Pink Five Strikes Back is a fan film that made its debut on the internet in 2004, created by fans of the Star Wars franchise. The sequel to the popular Pink Five, it is a comedy set in the Star Wars universe. Amy Earhart returns as Stacey (a.k.a. Pink Five), a fast-talking Valley Girl-type pilot.

In this installment, Stacey follows Luke Skywalker to Dagobah, and eventually ends up being trained by Yoda as well. As Pink Five did with Episode IV, the film presents familiar events, story points, and now characters from Episode V from a very different point of view.
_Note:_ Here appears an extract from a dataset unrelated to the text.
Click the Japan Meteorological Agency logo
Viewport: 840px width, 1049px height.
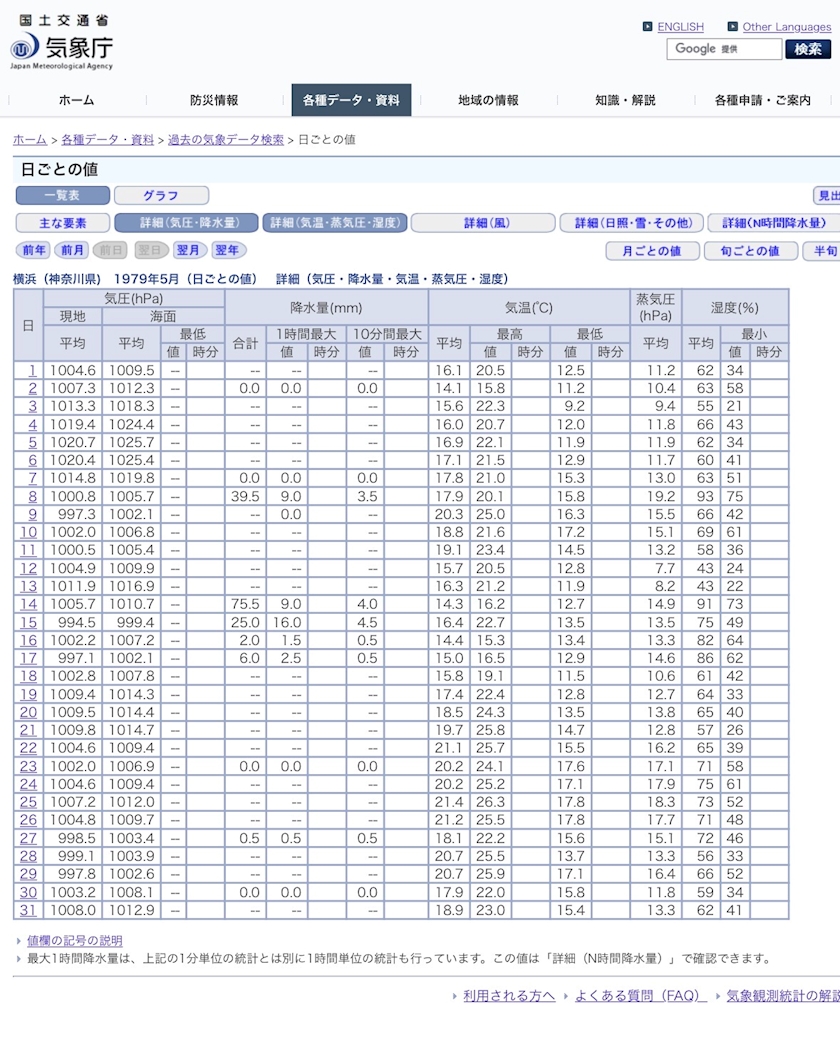click(x=62, y=43)
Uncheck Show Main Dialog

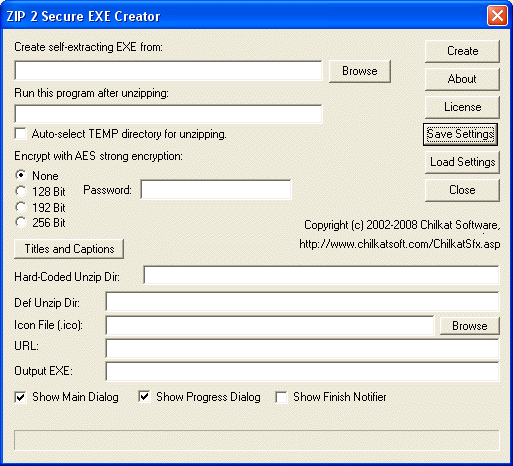(21, 397)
The film proved popular with Star Wars fans, winning rave reviews and the Audience Choice Award in the 2004 Official Star Wars Fan Film Awards, sponsored by Lucasfilm and AtomFilms.

The next chapter of the Pink Five saga, Return of Pink Five was released in April 2006. The end of Pink Five Strikes Back promoted the final installment of the trilogy as The Revenge of Pink Five, though the third film was finally named Return of Pink Five which follows the Star Wars trilogy where the Episode VI's working title was Revenge of the Jedi but was ultimately named Return of the Jedi.